Interface element records:
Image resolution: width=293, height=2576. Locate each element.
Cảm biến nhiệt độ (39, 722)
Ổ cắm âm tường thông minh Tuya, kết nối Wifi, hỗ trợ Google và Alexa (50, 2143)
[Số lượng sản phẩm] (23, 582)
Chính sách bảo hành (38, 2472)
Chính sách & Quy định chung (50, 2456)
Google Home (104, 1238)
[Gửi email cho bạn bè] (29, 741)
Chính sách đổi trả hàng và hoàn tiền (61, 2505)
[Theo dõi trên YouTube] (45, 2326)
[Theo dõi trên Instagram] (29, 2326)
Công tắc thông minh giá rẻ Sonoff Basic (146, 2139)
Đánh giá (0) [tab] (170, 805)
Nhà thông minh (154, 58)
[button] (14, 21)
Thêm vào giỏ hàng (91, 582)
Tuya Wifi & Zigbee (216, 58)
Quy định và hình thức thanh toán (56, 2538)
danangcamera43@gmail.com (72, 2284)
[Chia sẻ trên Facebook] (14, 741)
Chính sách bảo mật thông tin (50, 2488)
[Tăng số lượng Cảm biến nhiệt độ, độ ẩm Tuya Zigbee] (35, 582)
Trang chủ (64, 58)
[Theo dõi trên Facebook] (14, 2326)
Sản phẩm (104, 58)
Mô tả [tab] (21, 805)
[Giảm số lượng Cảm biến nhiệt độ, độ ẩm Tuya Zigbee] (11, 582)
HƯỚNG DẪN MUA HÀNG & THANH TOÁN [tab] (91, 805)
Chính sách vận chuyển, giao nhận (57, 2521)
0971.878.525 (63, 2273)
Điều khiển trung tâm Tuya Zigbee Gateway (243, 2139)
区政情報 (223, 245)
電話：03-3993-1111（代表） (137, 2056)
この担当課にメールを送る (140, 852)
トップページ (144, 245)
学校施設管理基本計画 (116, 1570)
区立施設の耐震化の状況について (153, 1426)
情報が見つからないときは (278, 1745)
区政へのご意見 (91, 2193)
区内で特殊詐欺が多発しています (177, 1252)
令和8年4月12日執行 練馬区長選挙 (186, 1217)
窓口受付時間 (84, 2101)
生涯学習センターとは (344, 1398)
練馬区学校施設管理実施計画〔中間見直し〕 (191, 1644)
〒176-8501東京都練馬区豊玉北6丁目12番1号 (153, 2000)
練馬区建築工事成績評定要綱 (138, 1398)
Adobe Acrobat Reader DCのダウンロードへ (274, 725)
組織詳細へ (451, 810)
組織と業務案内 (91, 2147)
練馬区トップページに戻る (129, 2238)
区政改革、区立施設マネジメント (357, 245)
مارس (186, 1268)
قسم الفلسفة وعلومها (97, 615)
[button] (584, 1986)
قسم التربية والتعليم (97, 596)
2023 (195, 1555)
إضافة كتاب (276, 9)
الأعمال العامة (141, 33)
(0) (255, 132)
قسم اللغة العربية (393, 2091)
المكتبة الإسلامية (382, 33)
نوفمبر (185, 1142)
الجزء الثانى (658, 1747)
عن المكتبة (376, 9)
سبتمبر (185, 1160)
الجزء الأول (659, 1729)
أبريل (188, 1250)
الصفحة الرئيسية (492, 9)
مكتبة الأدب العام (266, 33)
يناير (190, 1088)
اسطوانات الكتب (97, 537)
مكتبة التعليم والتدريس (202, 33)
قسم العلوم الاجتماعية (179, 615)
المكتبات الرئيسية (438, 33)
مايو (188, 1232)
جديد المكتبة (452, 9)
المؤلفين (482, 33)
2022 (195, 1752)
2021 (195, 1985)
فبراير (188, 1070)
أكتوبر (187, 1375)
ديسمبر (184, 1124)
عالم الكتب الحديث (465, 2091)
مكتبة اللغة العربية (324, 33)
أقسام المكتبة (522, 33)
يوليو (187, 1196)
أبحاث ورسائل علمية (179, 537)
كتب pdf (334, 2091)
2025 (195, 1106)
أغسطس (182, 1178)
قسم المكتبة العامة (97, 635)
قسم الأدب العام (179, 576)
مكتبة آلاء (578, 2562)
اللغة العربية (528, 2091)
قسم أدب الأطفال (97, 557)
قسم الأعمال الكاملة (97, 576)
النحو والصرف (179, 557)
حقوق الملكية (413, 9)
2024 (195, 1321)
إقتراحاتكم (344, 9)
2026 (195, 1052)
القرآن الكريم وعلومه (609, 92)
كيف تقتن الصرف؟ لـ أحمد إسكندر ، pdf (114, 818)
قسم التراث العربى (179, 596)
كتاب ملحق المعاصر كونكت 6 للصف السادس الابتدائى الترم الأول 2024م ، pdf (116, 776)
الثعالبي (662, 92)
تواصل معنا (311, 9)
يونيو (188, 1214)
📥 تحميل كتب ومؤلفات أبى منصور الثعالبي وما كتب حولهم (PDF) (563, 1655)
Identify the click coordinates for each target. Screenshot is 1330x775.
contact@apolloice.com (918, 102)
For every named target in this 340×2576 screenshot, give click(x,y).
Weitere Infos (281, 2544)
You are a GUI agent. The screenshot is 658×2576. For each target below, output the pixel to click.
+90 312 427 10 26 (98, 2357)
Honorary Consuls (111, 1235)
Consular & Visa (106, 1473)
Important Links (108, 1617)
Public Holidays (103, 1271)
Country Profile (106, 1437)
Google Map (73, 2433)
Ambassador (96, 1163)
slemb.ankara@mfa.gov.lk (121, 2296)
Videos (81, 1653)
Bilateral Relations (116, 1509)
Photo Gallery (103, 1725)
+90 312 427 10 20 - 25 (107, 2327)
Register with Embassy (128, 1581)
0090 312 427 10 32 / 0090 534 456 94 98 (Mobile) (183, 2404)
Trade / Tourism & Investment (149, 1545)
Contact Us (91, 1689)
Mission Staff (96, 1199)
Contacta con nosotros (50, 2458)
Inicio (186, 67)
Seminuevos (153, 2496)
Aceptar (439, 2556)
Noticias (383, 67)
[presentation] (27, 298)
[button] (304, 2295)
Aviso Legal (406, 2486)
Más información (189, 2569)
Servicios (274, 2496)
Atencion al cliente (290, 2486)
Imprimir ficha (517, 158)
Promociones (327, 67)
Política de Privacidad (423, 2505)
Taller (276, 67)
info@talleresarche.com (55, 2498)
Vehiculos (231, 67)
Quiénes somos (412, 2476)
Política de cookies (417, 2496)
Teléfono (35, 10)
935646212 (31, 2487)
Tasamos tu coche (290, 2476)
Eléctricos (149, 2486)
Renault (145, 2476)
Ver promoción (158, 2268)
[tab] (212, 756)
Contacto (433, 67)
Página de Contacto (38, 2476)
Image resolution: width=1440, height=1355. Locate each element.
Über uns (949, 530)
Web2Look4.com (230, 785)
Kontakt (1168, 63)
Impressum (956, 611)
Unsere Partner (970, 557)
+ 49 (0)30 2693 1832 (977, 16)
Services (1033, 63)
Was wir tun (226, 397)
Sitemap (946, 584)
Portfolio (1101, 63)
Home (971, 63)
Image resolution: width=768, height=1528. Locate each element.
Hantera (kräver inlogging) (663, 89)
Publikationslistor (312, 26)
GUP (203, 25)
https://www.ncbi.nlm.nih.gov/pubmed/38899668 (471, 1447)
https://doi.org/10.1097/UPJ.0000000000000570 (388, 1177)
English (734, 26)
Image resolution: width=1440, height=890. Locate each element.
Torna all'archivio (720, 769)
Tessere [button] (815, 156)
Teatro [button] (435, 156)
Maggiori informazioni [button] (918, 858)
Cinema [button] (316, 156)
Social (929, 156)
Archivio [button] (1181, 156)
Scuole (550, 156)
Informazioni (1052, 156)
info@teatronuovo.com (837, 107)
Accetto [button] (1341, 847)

> **Work to be completed**: Reproduce all of the material above, line for line, without changing anything.

> **Result for this task**:
Image resolution: width=293, height=2576. Locate each element.
Cảm biến nhiệt độ (39, 722)
Ổ cắm âm tường thông minh Tuya, kết nối Wifi, hỗ trợ Google và Alexa (50, 2143)
[Số lượng sản phẩm] (23, 582)
Chính sách bảo hành (38, 2472)
Chính sách & Quy định chung (50, 2456)
Google Home (104, 1238)
[Gửi email cho bạn bè] (29, 741)
Chính sách đổi trả hàng và hoàn tiền (61, 2505)
[Theo dõi trên YouTube] (45, 2326)
[Theo dõi trên Instagram] (29, 2326)
Công tắc thông minh giá rẻ Sonoff Basic (146, 2139)
Đánh giá (0) [tab] (170, 805)
Nhà thông minh (154, 58)
[button] (14, 21)
Thêm vào giỏ hàng (91, 582)
Tuya Wifi & Zigbee (216, 58)
Quy định và hình thức thanh toán (56, 2538)
danangcamera43@gmail.com (72, 2284)
[Chia sẻ trên Facebook] (14, 741)
Chính sách bảo mật thông tin (50, 2488)
[Tăng số lượng Cảm biến nhiệt độ, độ ẩm Tuya Zigbee] (35, 582)
Trang chủ (64, 58)
[Theo dõi trên Facebook] (14, 2326)
Sản phẩm (104, 58)
Mô tả [tab] (21, 805)
[Giảm số lượng Cảm biến nhiệt độ, độ ẩm Tuya Zigbee] (11, 582)
HƯỚNG DẪN MUA HÀNG & THANH TOÁN [tab] (91, 805)
Chính sách vận chuyển, giao nhận (57, 2521)
0971.878.525 (63, 2273)
Điều khiển trung tâm Tuya Zigbee Gateway (243, 2139)
区政情報 (223, 245)
電話：03-3993-1111（代表） (137, 2056)
この担当課にメールを送る (140, 852)
トップページ (144, 245)
学校施設管理基本計画 (116, 1570)
区立施設の耐震化の状況について (153, 1426)
情報が見つからないときは (278, 1745)
区政へのご意見 (91, 2193)
区内で特殊詐欺が多発しています (177, 1252)
令和8年4月12日執行 練馬区長選挙 (186, 1217)
窓口受付時間 (84, 2101)
生涯学習センターとは (344, 1398)
練馬区学校施設管理実施計画〔中間見直し〕 (191, 1644)
〒176-8501東京都練馬区豊玉北6丁目12番1号 (153, 2000)
練馬区建築工事成績評定要綱 (138, 1398)
Adobe Acrobat Reader DCのダウンロードへ (274, 725)
組織詳細へ (451, 810)
組織と業務案内 (91, 2147)
練馬区トップページに戻る (129, 2238)
区政改革、区立施設マネジメント (357, 245)
مارس (186, 1268)
قسم الفلسفة وعلومها (97, 615)
[button] (584, 1986)
قسم التربية والتعليم (97, 596)
2023 (195, 1555)
إضافة كتاب (276, 9)
الأعمال العامة (141, 33)
(0) (255, 132)
قسم اللغة العربية (393, 2091)
المكتبة الإسلامية (382, 33)
نوفمبر (185, 1142)
الجزء الثانى (658, 1747)
عن المكتبة (376, 9)
سبتمبر (185, 1160)
الجزء الأول (659, 1729)
أبريل (188, 1250)
الصفحة الرئيسية (492, 9)
مكتبة الأدب العام (266, 33)
يناير (190, 1088)
اسطوانات الكتب (97, 537)
مكتبة التعليم والتدريس (202, 33)
قسم العلوم الاجتماعية (179, 615)
المكتبات الرئيسية (438, 33)
مايو (188, 1232)
جديد المكتبة (452, 9)
المؤلفين (482, 33)
2022 (195, 1752)
2021 (195, 1985)
فبراير (188, 1070)
أكتوبر (187, 1375)
ديسمبر (184, 1124)
عالم الكتب الحديث (465, 2091)
مكتبة اللغة العربية (324, 33)
أقسام المكتبة (522, 33)
يوليو (187, 1196)
أبحاث ورسائل علمية (179, 537)
كتب pdf (334, 2091)
2025 (195, 1106)
أغسطس (182, 1178)
قسم المكتبة العامة (97, 635)
قسم الأدب العام (179, 576)
مكتبة آلاء (578, 2562)
اللغة العربية (528, 2091)
قسم أدب الأطفال (97, 557)
قسم الأعمال الكاملة (97, 576)
النحو والصرف (179, 557)
حقوق الملكية (413, 9)
2024 (195, 1321)
إقتراحاتكم (344, 9)
2026 (195, 1052)
القرآن الكريم وعلومه (609, 92)
كيف تقتن الصرف؟ لـ أحمد إسكندر ، pdf (114, 818)
قسم التراث العربى (179, 596)
كتاب ملحق المعاصر كونكت 6 للصف السادس الابتدائى الترم الأول 2024م ، pdf (116, 776)
الثعالبي (662, 92)
تواصل معنا (311, 9)
يونيو (188, 1214)
📥 تحميل كتب ومؤلفات أبى منصور الثعالبي وما كتب حولهم (PDF) (563, 1655)
Identify the click coordinates for each target. Screenshot is 1330x775.
contact@apolloice.com (918, 102)
For every named target in this 340×2576 screenshot, give click(x,y).
Weitere Infos (281, 2544)
You are a GUI agent. The screenshot is 658×2576. For each target below, output the pixel to click.
+90 312 427 10 26 (98, 2357)
Honorary Consuls (111, 1235)
Consular & Visa (106, 1473)
Important Links (108, 1617)
Public Holidays (103, 1271)
Country Profile (106, 1437)
Google Map (73, 2433)
Ambassador (96, 1163)
slemb.ankara@mfa.gov.lk (121, 2296)
Videos (81, 1653)
Bilateral Relations (116, 1509)
Photo Gallery (103, 1725)
+90 312 427 10 20 - 25 (107, 2327)
Register with Embassy (128, 1581)
0090 312 427 10 32 / 0090 534 456 94 98 (Mobile) (183, 2404)
Trade / Tourism & Investment (149, 1545)
Contact Us (91, 1689)
Mission Staff (96, 1199)
Contacta con nosotros (50, 2458)
Inicio (186, 67)
Seminuevos (153, 2496)
Aceptar (439, 2556)
Noticias (383, 67)
[presentation] (27, 298)
[button] (304, 2295)
Aviso Legal (406, 2486)
Más información (189, 2569)
Servicios (274, 2496)
Atencion al cliente (290, 2486)
Imprimir ficha (517, 158)
Promociones (327, 67)
Política de Privacidad (423, 2505)
Taller (276, 67)
info@talleresarche.com (55, 2498)
Vehiculos (231, 67)
Quiénes somos (412, 2476)
Política de cookies (417, 2496)
Teléfono (35, 10)
935646212 (31, 2487)
Tasamos tu coche (290, 2476)
Eléctricos (149, 2486)
Renault (145, 2476)
Ver promoción (158, 2268)
[tab] (212, 756)
Contacto (433, 67)
Página de Contacto (38, 2476)
Image resolution: width=1440, height=1355. Locate each element.
Über uns (949, 530)
Web2Look4.com (230, 785)
Kontakt (1168, 63)
Impressum (956, 611)
Unsere Partner (970, 557)
+ 49 (0)30 2693 1832 (977, 16)
Services (1033, 63)
Was wir tun (226, 397)
Sitemap (946, 584)
Portfolio (1101, 63)
Home (971, 63)
Image resolution: width=768, height=1528. Locate each element.
Hantera (kräver inlogging) (663, 89)
Publikationslistor (312, 26)
GUP (203, 25)
https://www.ncbi.nlm.nih.gov/pubmed/38899668 (471, 1447)
https://doi.org/10.1097/UPJ.0000000000000570 (388, 1177)
English (734, 26)
Image resolution: width=1440, height=890. Locate each element.
Torna all'archivio (720, 769)
Tessere [button] (815, 156)
Teatro [button] (435, 156)
Maggiori informazioni [button] (918, 858)
Cinema [button] (316, 156)
Social (929, 156)
Archivio [button] (1181, 156)
Scuole (550, 156)
Informazioni (1052, 156)
info@teatronuovo.com (837, 107)
Accetto [button] (1341, 847)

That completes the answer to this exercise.